TEXT SHOWN.
Convergent evolution of scavenger cell development at brain borders
Article Date: 21 January 2026
Article URL: https://www.nature.com/articles/s41586-025-10003-3
Article Image: Figure 1
Summary
This paper identifies an endothelial lineage in non-mammalian vertebrates — mural lymphatic endothelial cells (muLECs) — that acts as meningeal scavenger cells at brain borders. Using single-cell RNA sequencing, genetic knockouts and cross-species in situ hybridisation, the authors show that the transcription factor odd-skipped related 2 (osr2) is a specific marker and regulator of muLEC differentiation and maintenance in zebrafish. osr2 controls the transition from connected lymphatic endothelial structures to individual, macrophage-like scavenger cells in part by repressing cadherin-6 (cdh6) to reduce cell–cell adhesion.
Comparative analyses show that muLECs are widespread across many vertebrate classes (shark, fish, amphibian, bird), but absent from mammals. Mammals instead possess border-associated macrophages (BAMs), a haematopoietic cell type that performs similar waste-clearing functions. Transcriptomic comparisons demonstrate muLECs and BAMs share scavenger receptor programmes (for example STAB1/2, MRC1, LYVE1) and proteolytic machinery, but the two lineages are developmentally distinct — an example of convergent evolution where equivalent meningeal waste-clearing solutions evolved twice.
The study also shows muLECs respond strongly to injury, contribute to local tissue homeostasis and influence meningeal vascular patterning and innate immune cell numbers. Loss of osr2 impairs muLEC differentiation, reduces scavenging capacity and leads to eventual lineage loss, while altering cdh6 accelerates muLEC isolation and morphology changes consistent with their transition to scavenger cells.
Key Points
- osr2 is identified as a definitive, lineage-specific marker and regulator of zebrafish muLEC development and maintenance.
- osr2 controls the morphological/differentiation switch of muLECs partly by downregulating cdh6; loss of osr2 impairs differentiation and scavenging function.
- muLECs are lymphatic-derived, non-haematopoietic scavenger endothelial cells that are transcriptionally and functionally macrophage-like (high endocytosis, lysosomal and proteolytic gene programmes).
- Cross-species comparison shows muLECs are present in cartilaginous fishes, ray-finned fishes, amphibians and birds but absent from mouse and human meninges.
- Mammals have border-associated macrophages (BAMs) that are haematopoietic and serve analogous scavenging roles; muLECs and BAMs are analogous (functional similarity) but not homologous — a clear case of convergent evolution.

EXERCISE DATA.

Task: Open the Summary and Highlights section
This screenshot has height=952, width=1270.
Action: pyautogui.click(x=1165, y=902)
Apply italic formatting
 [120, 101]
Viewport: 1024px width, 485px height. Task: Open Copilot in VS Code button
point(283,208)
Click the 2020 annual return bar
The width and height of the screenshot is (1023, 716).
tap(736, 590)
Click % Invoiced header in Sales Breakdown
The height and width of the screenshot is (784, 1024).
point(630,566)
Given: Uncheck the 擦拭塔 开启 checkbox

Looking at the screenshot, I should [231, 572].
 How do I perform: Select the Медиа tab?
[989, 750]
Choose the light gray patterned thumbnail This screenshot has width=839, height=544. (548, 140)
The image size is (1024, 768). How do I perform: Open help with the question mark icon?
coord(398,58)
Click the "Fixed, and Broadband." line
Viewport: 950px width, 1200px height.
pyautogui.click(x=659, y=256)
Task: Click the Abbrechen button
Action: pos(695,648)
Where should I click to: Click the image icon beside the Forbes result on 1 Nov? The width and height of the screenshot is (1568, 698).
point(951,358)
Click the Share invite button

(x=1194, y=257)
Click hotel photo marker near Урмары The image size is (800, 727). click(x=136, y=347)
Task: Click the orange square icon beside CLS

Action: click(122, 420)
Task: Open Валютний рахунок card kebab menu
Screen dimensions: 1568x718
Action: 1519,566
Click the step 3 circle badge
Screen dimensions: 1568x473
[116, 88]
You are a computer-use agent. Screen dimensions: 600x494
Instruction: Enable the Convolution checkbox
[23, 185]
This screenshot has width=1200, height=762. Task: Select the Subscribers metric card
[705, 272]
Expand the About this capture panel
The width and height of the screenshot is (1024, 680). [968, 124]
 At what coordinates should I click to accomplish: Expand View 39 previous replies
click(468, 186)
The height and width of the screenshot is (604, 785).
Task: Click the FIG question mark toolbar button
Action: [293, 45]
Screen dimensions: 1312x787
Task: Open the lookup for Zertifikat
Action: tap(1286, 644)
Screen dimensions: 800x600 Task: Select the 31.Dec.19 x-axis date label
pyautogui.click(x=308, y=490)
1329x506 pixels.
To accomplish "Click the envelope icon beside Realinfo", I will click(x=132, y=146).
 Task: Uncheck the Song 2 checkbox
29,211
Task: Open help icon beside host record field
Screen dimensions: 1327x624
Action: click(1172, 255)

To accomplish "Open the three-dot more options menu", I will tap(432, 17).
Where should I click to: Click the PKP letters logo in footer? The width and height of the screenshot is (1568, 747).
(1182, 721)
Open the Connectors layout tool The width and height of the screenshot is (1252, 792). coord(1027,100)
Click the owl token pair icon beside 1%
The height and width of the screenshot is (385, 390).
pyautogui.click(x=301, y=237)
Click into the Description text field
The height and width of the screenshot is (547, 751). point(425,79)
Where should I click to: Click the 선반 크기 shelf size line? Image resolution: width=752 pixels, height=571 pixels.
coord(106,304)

REQUIRED TASKS.
• 1. Answer these about the article summary on scavenger cells at brain borders:
(a) Which transcription factor marks and regulates muLEC differentiation in zebrafish?
(b) What cell type do mammals have in place of muLECs?
(c) Besides impaired differentiation and reduced scavenging, what does loss of osr2 eventually lead to?
• 2. Can you pick up the summary of brain-border scavenger cells after its last key point and keep writing it?

RESPONSES FOR EACH TASK.
• 1.
(a) Odd-skipped related 2 (osr2).
(b) Border-associated macrophages (BAMs).
(c) Loss of the muLEC lineage.

• 2.
- muLEC loss (genetic or developmental block) alters meningeal vascular patterning and increases local innate immune cell numbers, pointing to physiological roles beyond waste clearance.
- muLECs mount the largest transcriptional response of any meningeal cell type after injury, upregulating endocytosis, proteolysis and lysosomal programmes.
Why should I read this?
Quick take: the brain’s border cleaners evolved twice. If you care about neuroimmunity, lymphatic biology or evolutionary cell biology, this paper explains how different animals solved the same problem — clearing waste from meninges — using different cell origins. It’s a neat mix of single-cell genomics, crisp genetics and cross-species anatomy, and it changes how we think about meningeal immunity across vertebrates. Worth a skim if you want the headline; read the detail if you work on CNS immunity or lymphatics.
Context and relevance
Why this matters: maintenance of meningeal spaces and efficient waste clearance are central to brain health and to diseases such as Alzheimer’s and Parkinson’s where border immunity influences pathology. The finding that muLECs (a vascular-derived lymphatic lineage) perform scavenger functions in many vertebrates, while mammals evolved a haematopoietic BAM lineage to fill the same niche, highlights both evolutionary plasticity and the physiological importance of meningeal cleaning.
Implications:
– For evolutionary biology: demonstrates convergent evolution at the cellular level — functionally similar cell types arising from distinct developmental origins.
– For neuroimmunology: suggests different model organisms may use fundamentally different cellular players to handle meningeal waste and immune signalling; this affects how results from zebrafish or birds translate to mammals.
– For disease research: understanding distinct scavenger programmes (LEC-derived vs BAM-derived) could reveal new targets to modulate meningeal clearance or inflammation in neurological disease.
Overall, the study is both mechanistic (osr2 → muLEC differentiation; cdh6 downregulation) and comparative (multi-species evidence), making it important for researchers working on lymphatics, CNS border immunity and the evolution of immune cell types.